The PHASA-35 is a solar-electric aircraft with a wingspan of 35m.

It follows the maiden flight of PHASA-35 in February that paved the way for future persistent surveillance technology.

During the critical endurance trials, the aircraft was operated in difficult stratospheric conditions in a simulated environment for 72 hours.

The aircraft trials were carried out along with BAE Systems, Prismatic and the UK’s Defence Science and Technology Laboratory (Dstl).

The critical ‘soak’ tests showcased that the aircraft worked effectively as a fully integrated system with the communications sensor payload by Dstl.

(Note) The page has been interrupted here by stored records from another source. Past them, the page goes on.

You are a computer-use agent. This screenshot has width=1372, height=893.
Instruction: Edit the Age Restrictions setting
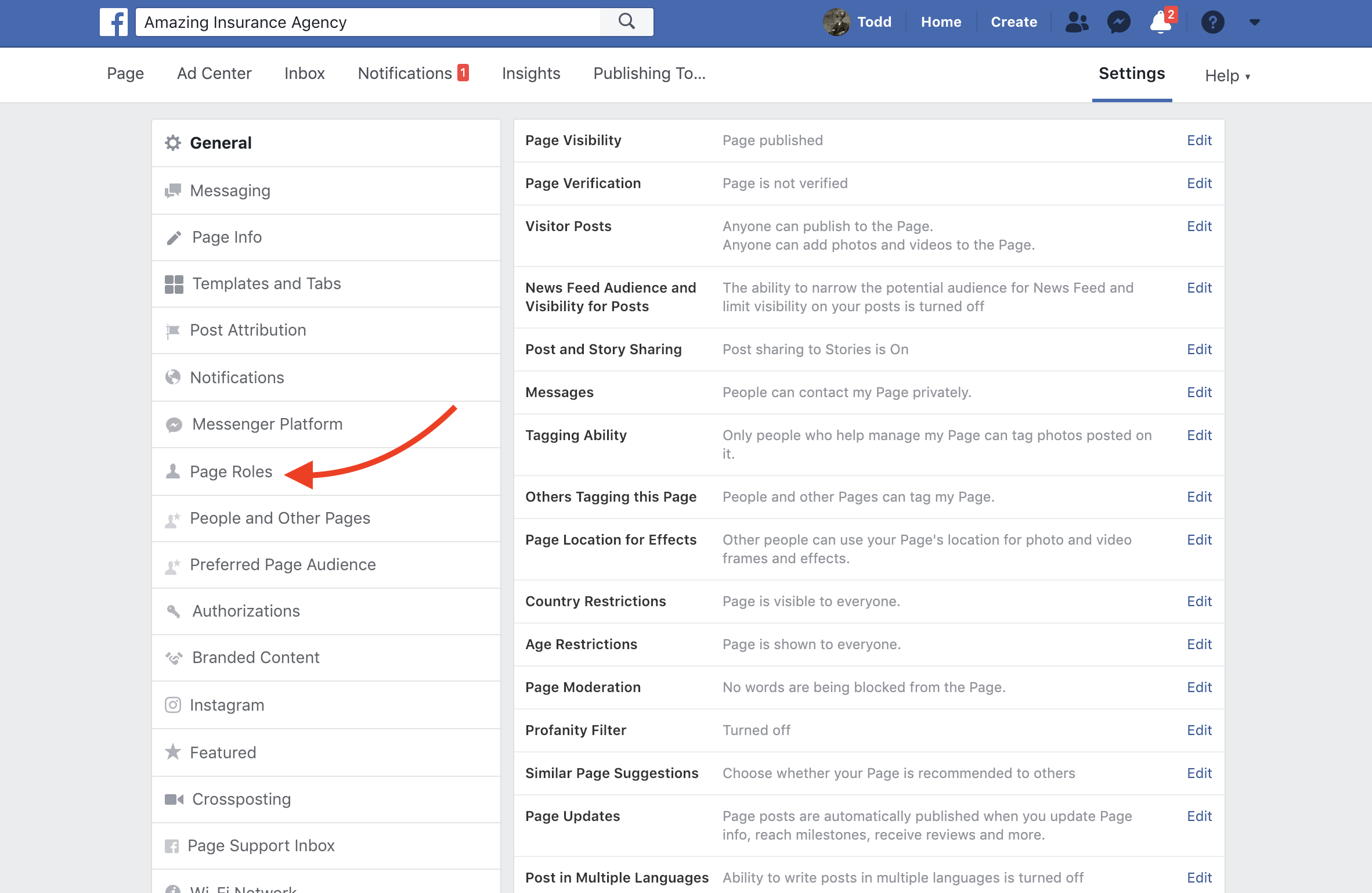point(1199,644)
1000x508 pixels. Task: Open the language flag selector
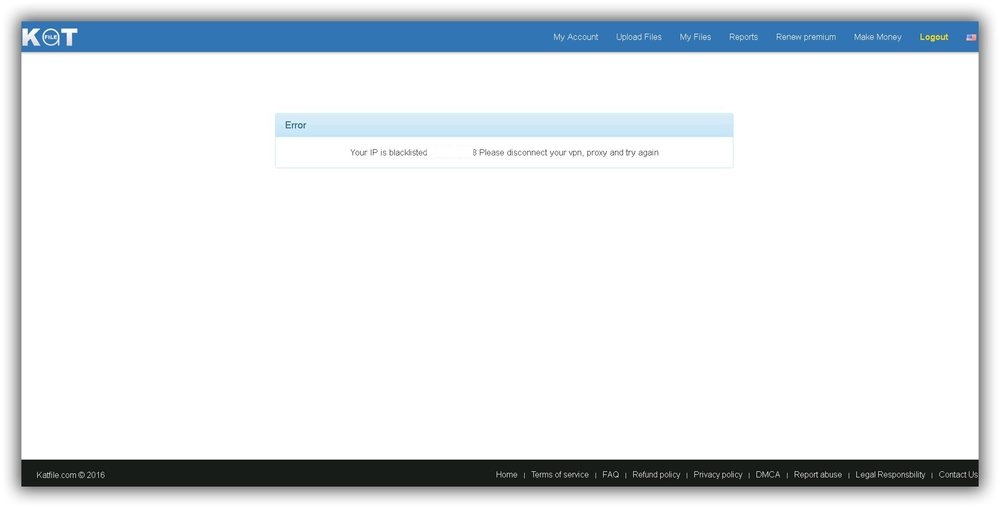tap(970, 37)
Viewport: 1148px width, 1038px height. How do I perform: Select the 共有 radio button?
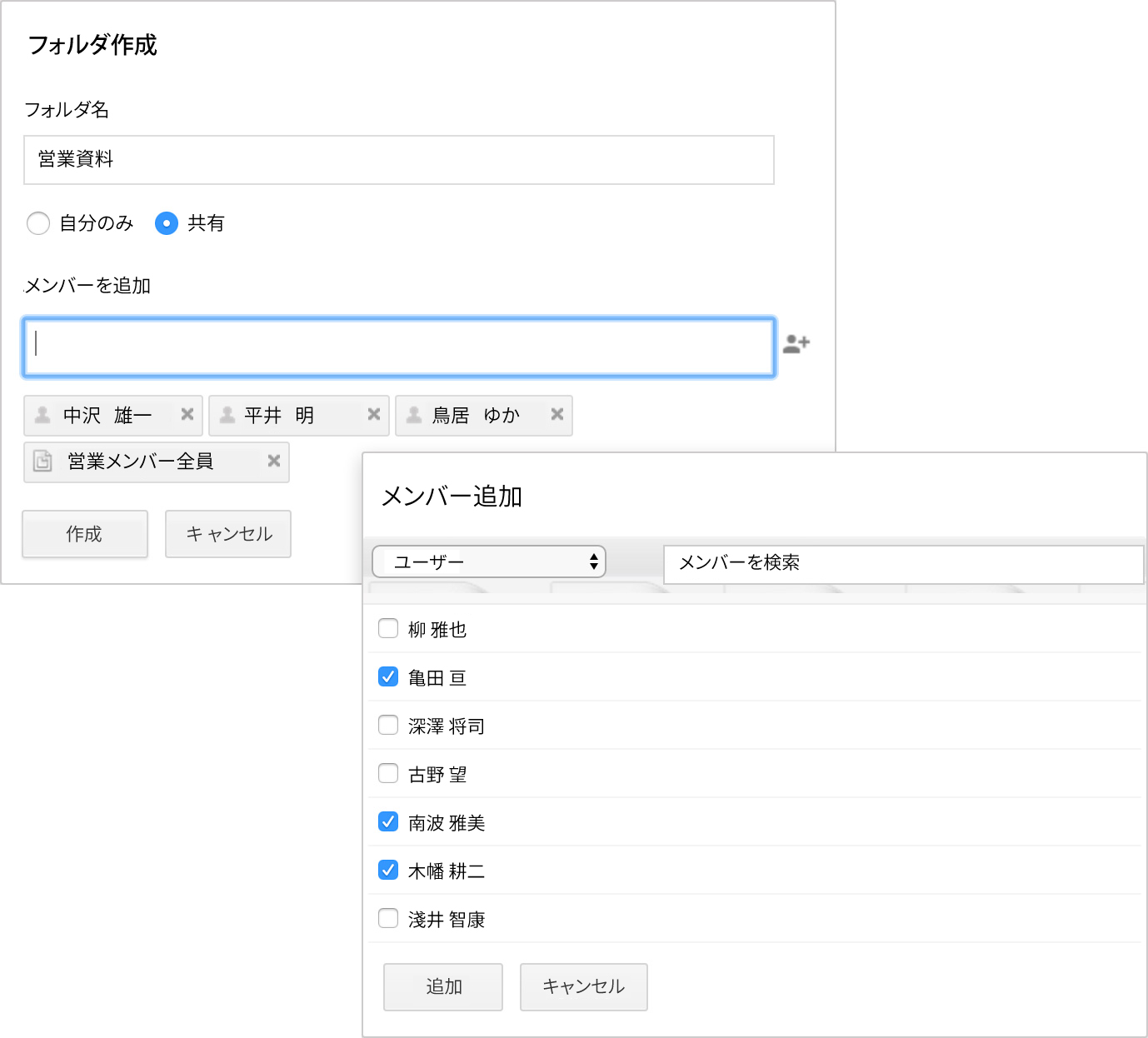[x=167, y=223]
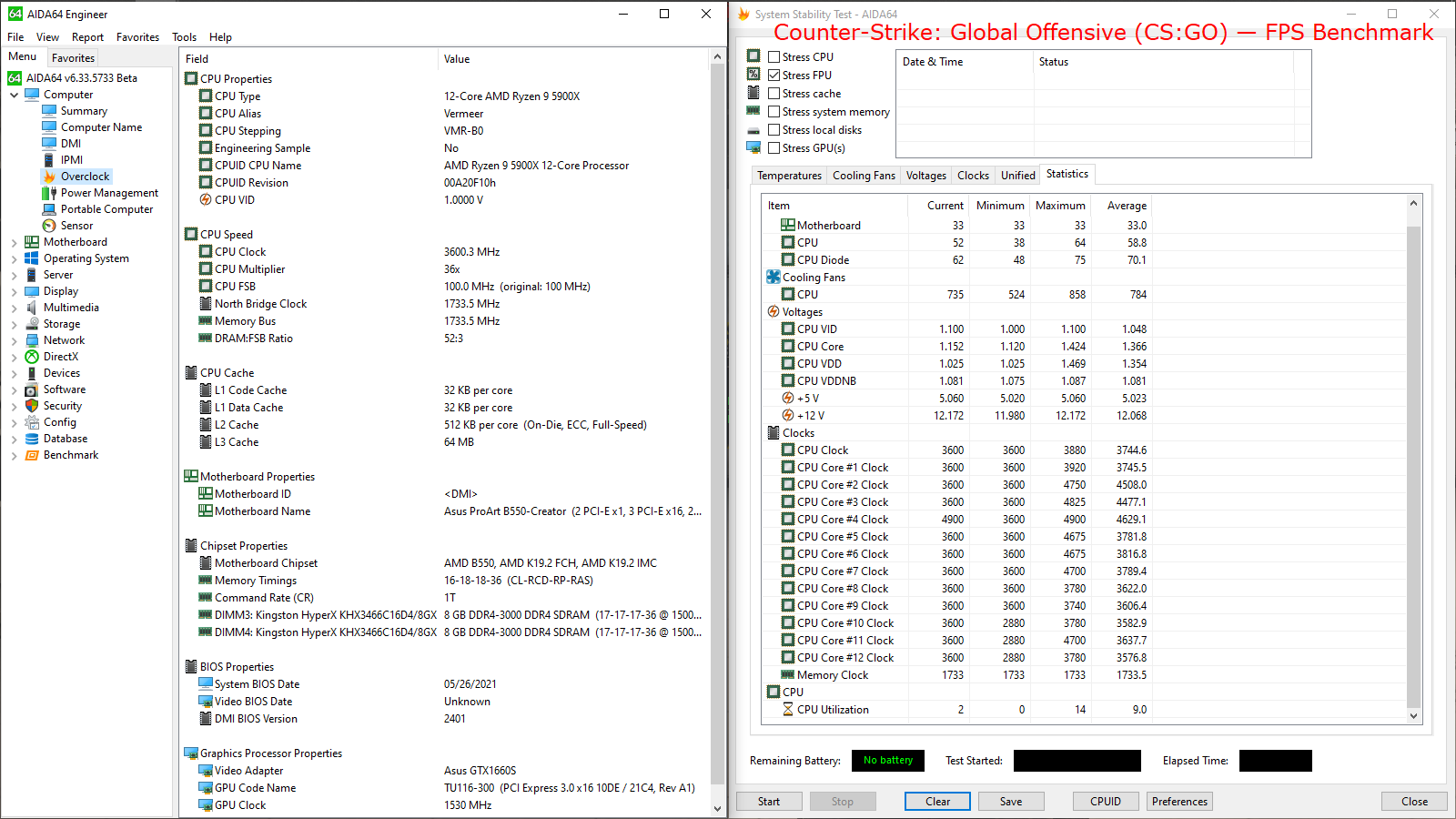Screen dimensions: 1456x819
Task: Click the Benchmark icon in tree
Action: (x=32, y=455)
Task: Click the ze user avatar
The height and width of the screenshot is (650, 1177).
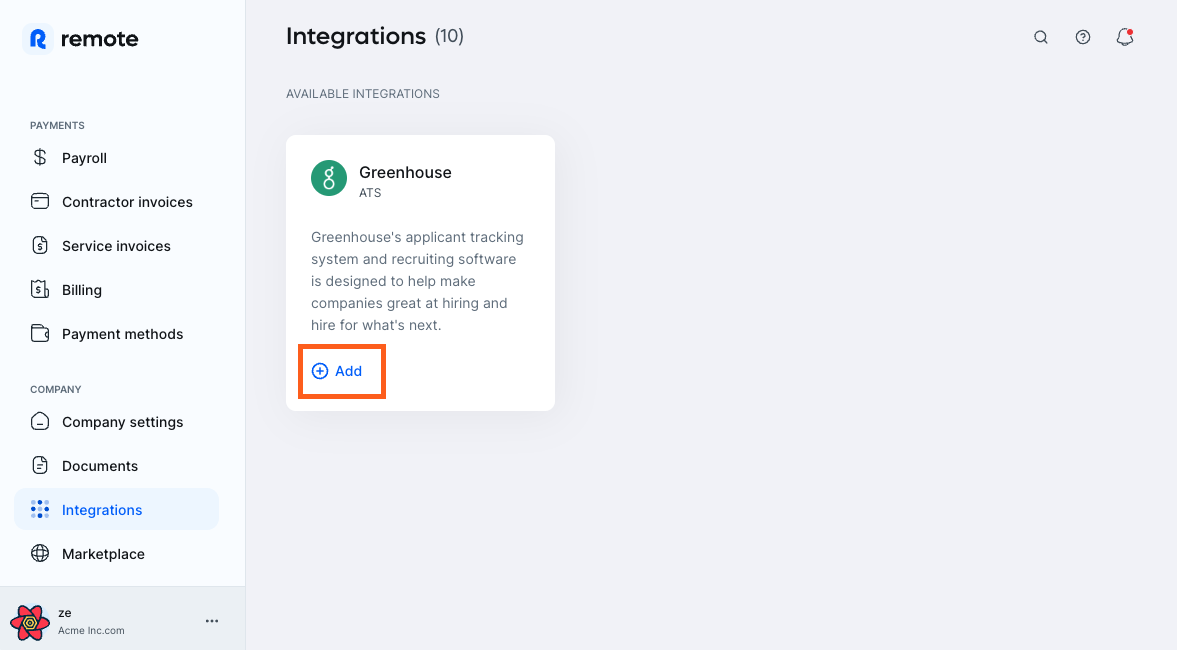Action: (x=30, y=621)
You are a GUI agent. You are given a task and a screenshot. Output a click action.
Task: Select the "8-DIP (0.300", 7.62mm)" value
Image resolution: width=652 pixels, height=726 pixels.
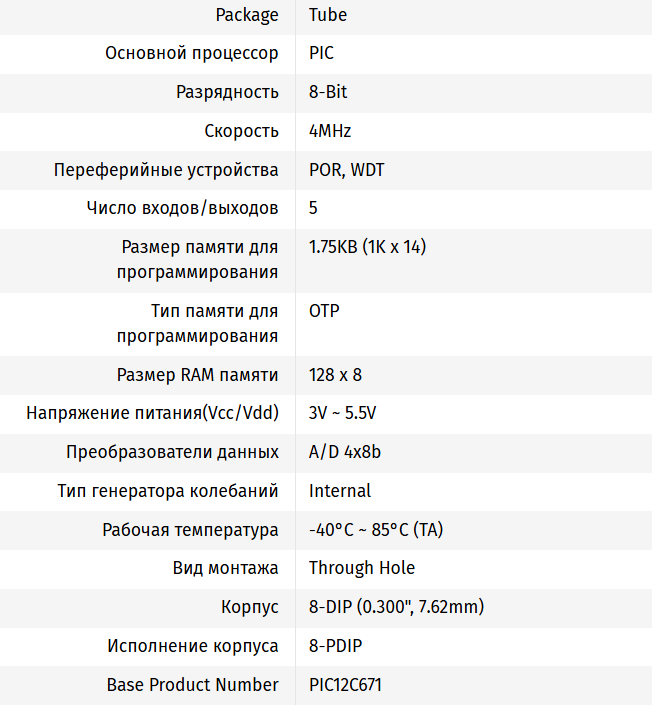pos(397,607)
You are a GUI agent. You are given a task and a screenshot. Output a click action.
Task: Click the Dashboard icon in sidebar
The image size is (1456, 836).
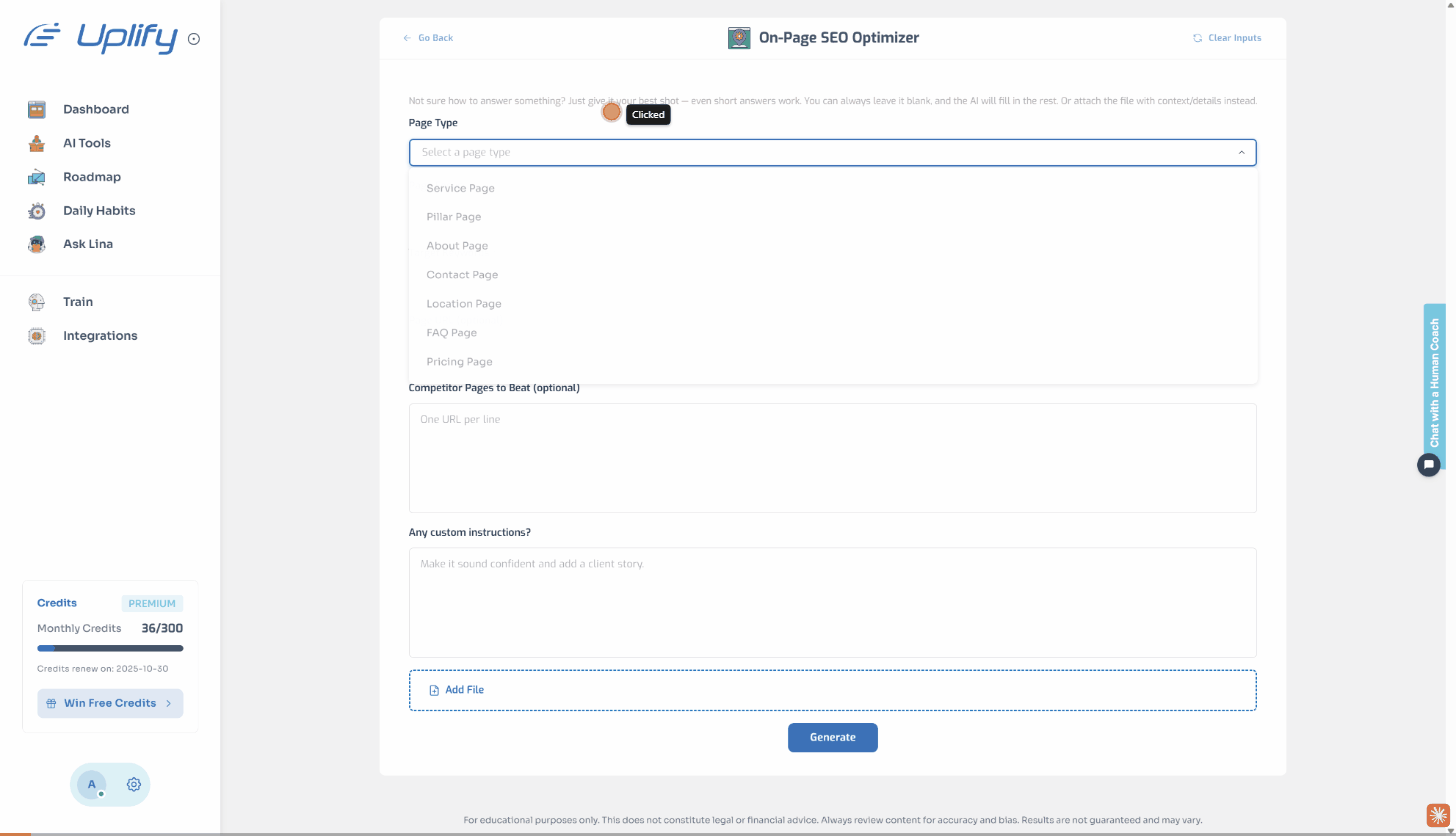click(x=37, y=109)
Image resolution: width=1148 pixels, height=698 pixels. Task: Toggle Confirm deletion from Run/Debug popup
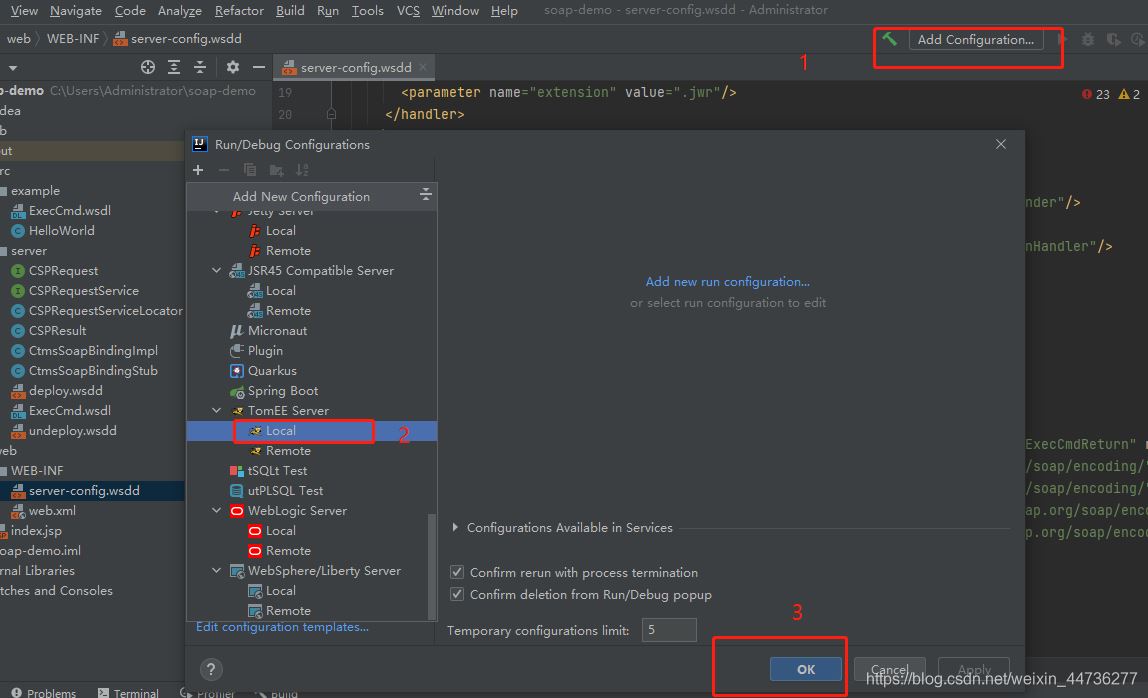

Further, testing was carried out using a series of ground-based tests, which drove pace and reduced the developmental phase costs.

They were carried out in a 40m hangar at Prismatic’s facility near Farnborough, UK.

Additionally, the tests allowed the team to practice different operations required in-flight such as the transition from daytime to night-time.

BAE Systems Air chief operating officer Ian Muldowney said: “PHASA-35 is a great example of how we’ve brought together the best in British expertise and partnered to drive technological innovation and deliver critical capability.

“This latest success, only eight months after PHASA-35’s maiden flight, further demonstrates how UK industry and our partners are accelerating pace to deliver the UK’s vision for innovation, a Future Combat Air System and information advantage.”

In the next few months, BAE Systems plans to carry out further flight trials.

After the conclusion of the flight trials programme, the aircraft is expected to commence initial operations within 12 months.